### Records supplied
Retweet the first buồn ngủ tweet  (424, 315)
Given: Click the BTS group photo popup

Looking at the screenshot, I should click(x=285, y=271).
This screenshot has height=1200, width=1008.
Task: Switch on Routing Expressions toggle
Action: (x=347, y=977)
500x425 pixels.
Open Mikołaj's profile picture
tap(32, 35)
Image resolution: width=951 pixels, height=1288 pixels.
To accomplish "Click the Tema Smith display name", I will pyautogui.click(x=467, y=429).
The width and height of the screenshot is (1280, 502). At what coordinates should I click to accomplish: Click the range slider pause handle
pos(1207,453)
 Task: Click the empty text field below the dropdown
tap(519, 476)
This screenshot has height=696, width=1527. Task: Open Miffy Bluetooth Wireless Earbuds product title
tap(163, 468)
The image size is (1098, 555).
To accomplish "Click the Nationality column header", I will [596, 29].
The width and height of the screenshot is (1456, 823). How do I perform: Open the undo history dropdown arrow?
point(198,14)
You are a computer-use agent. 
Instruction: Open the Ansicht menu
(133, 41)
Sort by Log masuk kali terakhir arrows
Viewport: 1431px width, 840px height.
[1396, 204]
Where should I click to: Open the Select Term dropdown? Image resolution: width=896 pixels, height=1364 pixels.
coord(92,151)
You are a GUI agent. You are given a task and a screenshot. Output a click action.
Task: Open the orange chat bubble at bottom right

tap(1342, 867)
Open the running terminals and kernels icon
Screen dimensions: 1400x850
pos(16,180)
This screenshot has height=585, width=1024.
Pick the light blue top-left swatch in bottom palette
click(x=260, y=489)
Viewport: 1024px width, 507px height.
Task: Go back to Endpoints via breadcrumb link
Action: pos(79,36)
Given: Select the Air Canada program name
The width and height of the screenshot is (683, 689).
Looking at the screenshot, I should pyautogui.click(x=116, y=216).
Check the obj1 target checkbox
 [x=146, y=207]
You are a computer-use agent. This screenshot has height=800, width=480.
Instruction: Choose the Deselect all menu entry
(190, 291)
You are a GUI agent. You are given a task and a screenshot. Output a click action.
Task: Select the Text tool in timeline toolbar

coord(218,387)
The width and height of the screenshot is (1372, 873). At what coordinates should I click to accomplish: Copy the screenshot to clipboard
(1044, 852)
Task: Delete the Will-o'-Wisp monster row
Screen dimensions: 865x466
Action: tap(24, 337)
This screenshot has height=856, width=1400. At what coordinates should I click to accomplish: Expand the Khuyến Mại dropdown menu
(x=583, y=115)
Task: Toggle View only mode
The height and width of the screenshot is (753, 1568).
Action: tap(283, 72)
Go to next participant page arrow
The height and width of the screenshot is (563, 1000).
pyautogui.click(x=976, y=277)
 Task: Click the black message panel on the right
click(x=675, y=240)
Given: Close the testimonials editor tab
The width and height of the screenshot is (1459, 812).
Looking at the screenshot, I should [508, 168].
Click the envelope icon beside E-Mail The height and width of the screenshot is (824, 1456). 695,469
######
*Short exercise*:
Can you repeat every line of the data above, word for word and in the same order?

*Reply*:
Retweet the first buồn ngủ tweet  (424, 315)
Given: Click the BTS group photo popup

Looking at the screenshot, I should click(x=285, y=271).
This screenshot has height=1200, width=1008.
Task: Switch on Routing Expressions toggle
Action: (x=347, y=977)
500x425 pixels.
Open Mikołaj's profile picture
tap(32, 35)
Image resolution: width=951 pixels, height=1288 pixels.
To accomplish "Click the Tema Smith display name", I will pyautogui.click(x=467, y=429).
The width and height of the screenshot is (1280, 502). At what coordinates should I click to accomplish: Click the range slider pause handle
pos(1207,453)
 Task: Click the empty text field below the dropdown
tap(519, 476)
This screenshot has height=696, width=1527. Task: Open Miffy Bluetooth Wireless Earbuds product title
tap(163, 468)
The image size is (1098, 555).
To accomplish "Click the Nationality column header", I will [596, 29].
The width and height of the screenshot is (1456, 823). How do I perform: Open the undo history dropdown arrow?
point(198,14)
You are a computer-use agent. 
Instruction: Open the Ansicht menu
(133, 41)
Sort by Log masuk kali terakhir arrows
Viewport: 1431px width, 840px height.
[1396, 204]
Where should I click to: Open the Select Term dropdown? Image resolution: width=896 pixels, height=1364 pixels.
coord(92,151)
You are a GUI agent. You are given a task and a screenshot. Output a click action.
Task: Open the orange chat bubble at bottom right

tap(1342, 867)
Open the running terminals and kernels icon
Screen dimensions: 1400x850
pos(16,180)
This screenshot has height=585, width=1024.
Pick the light blue top-left swatch in bottom palette
click(x=260, y=489)
Viewport: 1024px width, 507px height.
Task: Go back to Endpoints via breadcrumb link
Action: pos(79,36)
Given: Select the Air Canada program name
The width and height of the screenshot is (683, 689).
Looking at the screenshot, I should pyautogui.click(x=116, y=216).
Check the obj1 target checkbox
 [x=146, y=207]
You are a computer-use agent. This screenshot has height=800, width=480.
Instruction: Choose the Deselect all menu entry
(190, 291)
You are a GUI agent. You are given a task and a screenshot. Output a click action.
Task: Select the Text tool in timeline toolbar

coord(218,387)
The width and height of the screenshot is (1372, 873). At what coordinates should I click to accomplish: Copy the screenshot to clipboard
(1044, 852)
Task: Delete the Will-o'-Wisp monster row
Screen dimensions: 865x466
Action: tap(24, 337)
This screenshot has height=856, width=1400. At what coordinates should I click to accomplish: Expand the Khuyến Mại dropdown menu
(x=583, y=115)
Task: Toggle View only mode
The height and width of the screenshot is (753, 1568).
Action: tap(283, 72)
Go to next participant page arrow
The height and width of the screenshot is (563, 1000).
pyautogui.click(x=976, y=277)
 Task: Click the black message panel on the right
click(x=675, y=240)
Given: Close the testimonials editor tab
The width and height of the screenshot is (1459, 812).
Looking at the screenshot, I should [508, 168].
Click the envelope icon beside E-Mail The height and width of the screenshot is (824, 1456). 695,469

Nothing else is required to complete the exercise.